__Given entries__:
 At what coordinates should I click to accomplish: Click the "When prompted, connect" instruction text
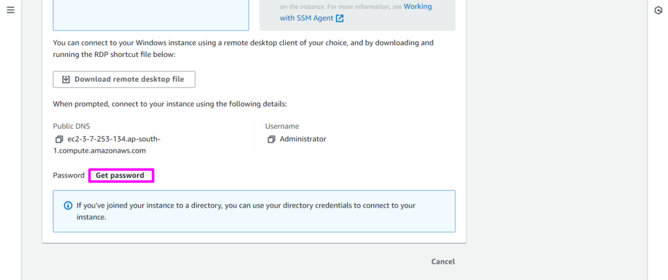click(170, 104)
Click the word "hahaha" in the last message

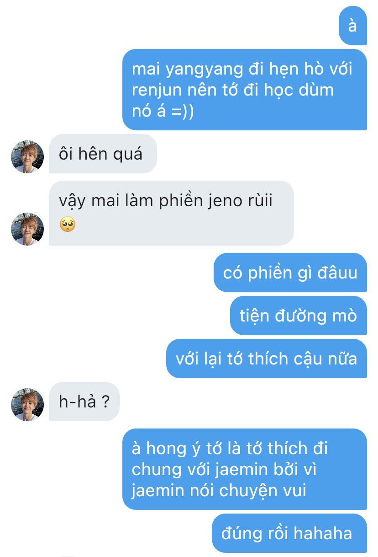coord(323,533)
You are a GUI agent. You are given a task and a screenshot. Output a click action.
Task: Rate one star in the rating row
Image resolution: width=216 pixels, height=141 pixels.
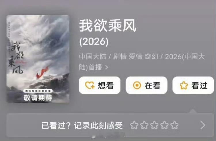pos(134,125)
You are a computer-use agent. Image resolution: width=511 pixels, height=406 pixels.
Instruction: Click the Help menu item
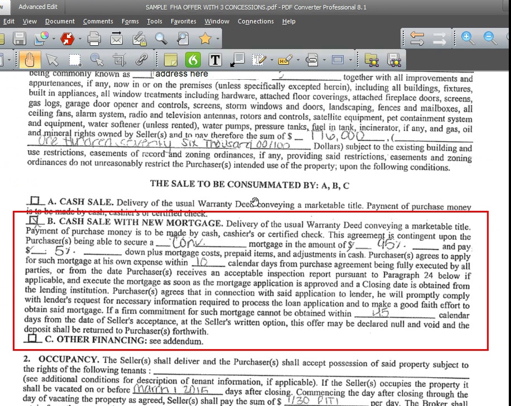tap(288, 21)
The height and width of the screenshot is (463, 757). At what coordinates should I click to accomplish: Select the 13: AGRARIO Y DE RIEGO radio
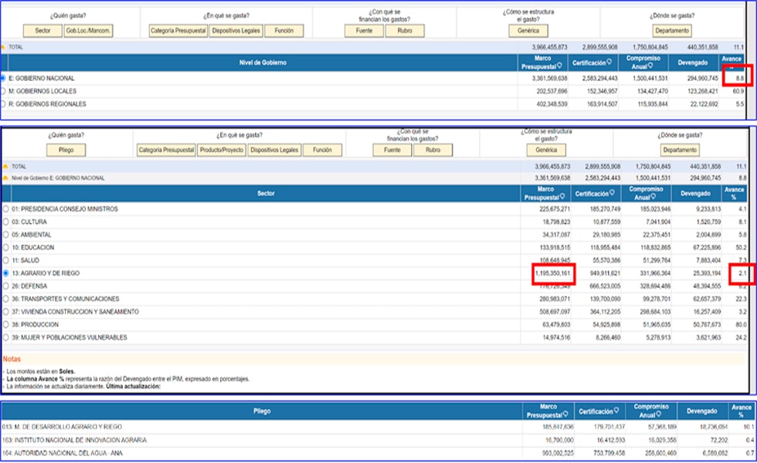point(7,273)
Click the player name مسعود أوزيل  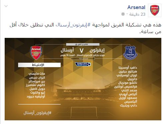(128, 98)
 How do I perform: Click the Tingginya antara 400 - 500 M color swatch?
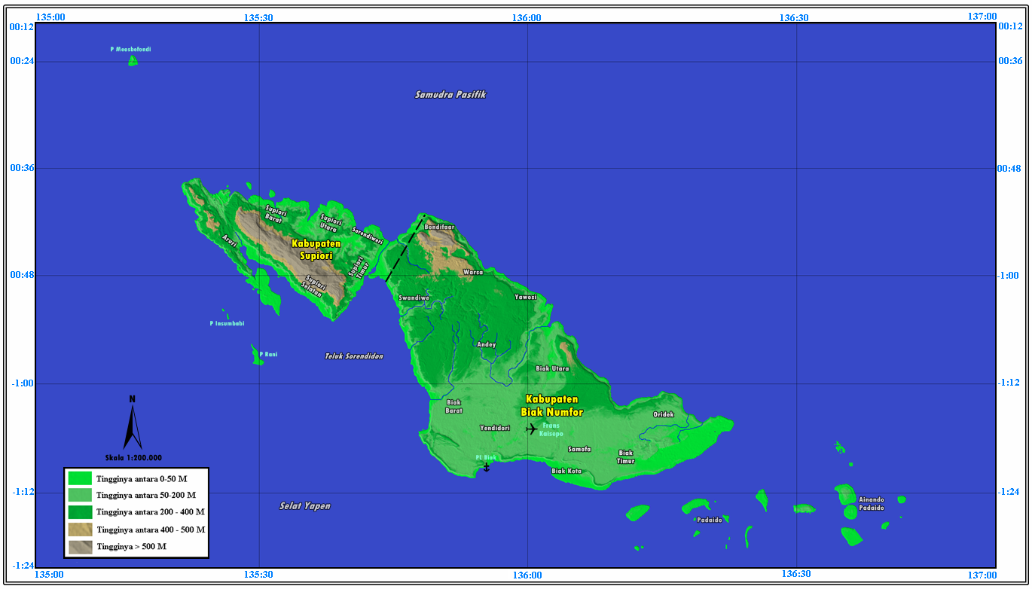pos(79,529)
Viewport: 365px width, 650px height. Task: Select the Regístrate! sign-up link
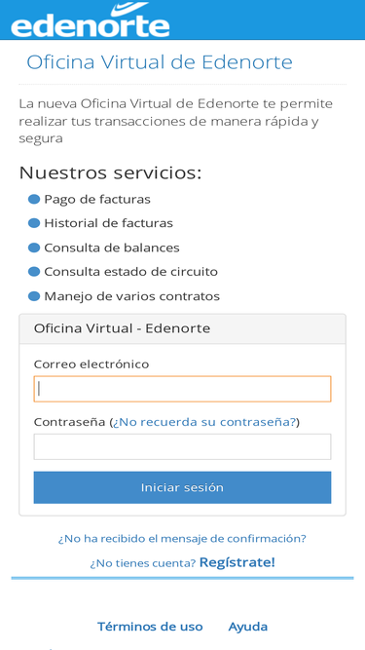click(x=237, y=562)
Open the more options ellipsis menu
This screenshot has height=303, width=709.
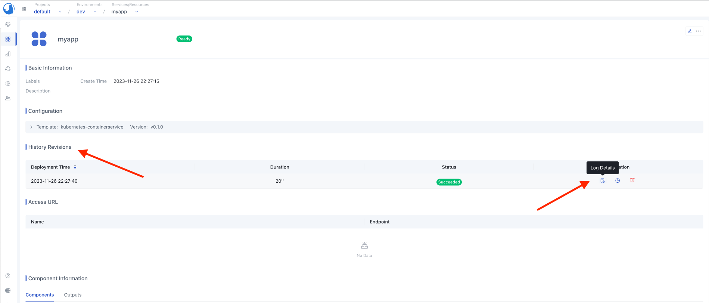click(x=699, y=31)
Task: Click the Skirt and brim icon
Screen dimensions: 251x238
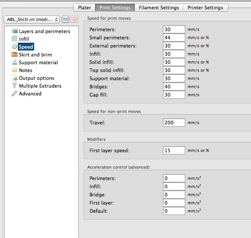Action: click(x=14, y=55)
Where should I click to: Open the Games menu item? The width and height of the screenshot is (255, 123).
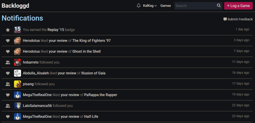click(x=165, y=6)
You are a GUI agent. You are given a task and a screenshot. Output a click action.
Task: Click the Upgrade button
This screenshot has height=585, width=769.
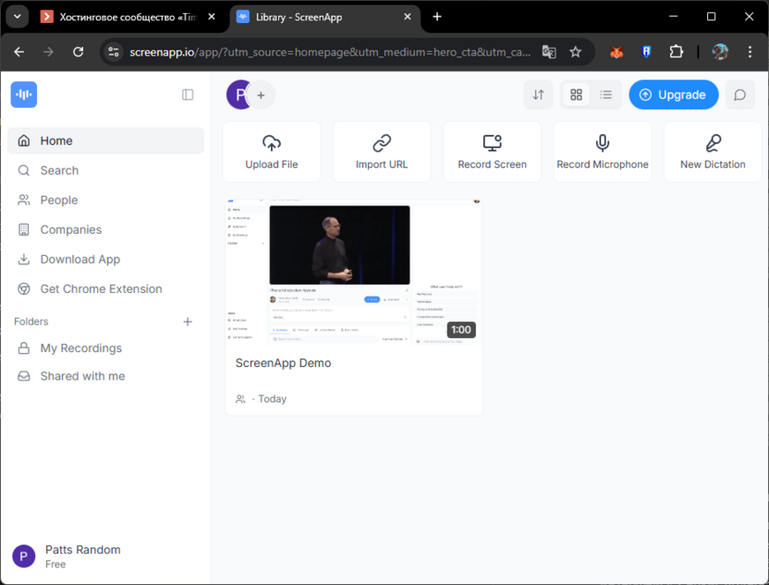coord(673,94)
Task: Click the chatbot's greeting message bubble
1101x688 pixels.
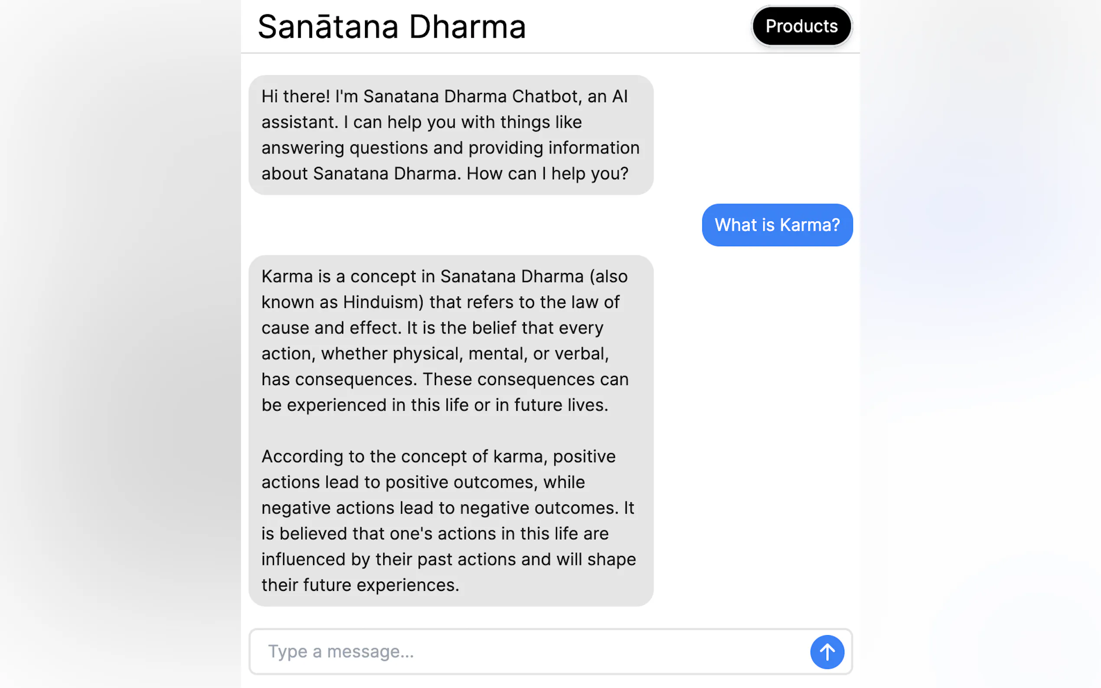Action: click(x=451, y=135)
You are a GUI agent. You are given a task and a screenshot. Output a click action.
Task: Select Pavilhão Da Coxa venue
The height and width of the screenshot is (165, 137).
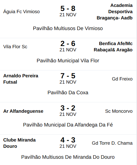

__Problem__: Copy the rows above again, everything from the line containing "Open the more options ellipsis menu" down to the line containing "Action: click(x=14, y=55)", requests included, and add 97 to every coordinate in the answers. Leave the pictures out.

__Output__:
Open the more options ellipsis menu
This screenshot has height=303, width=709.
click(x=796, y=128)
Task: Click the Skirt and brim icon
Screen dimensions: 251x238
Action: click(x=111, y=152)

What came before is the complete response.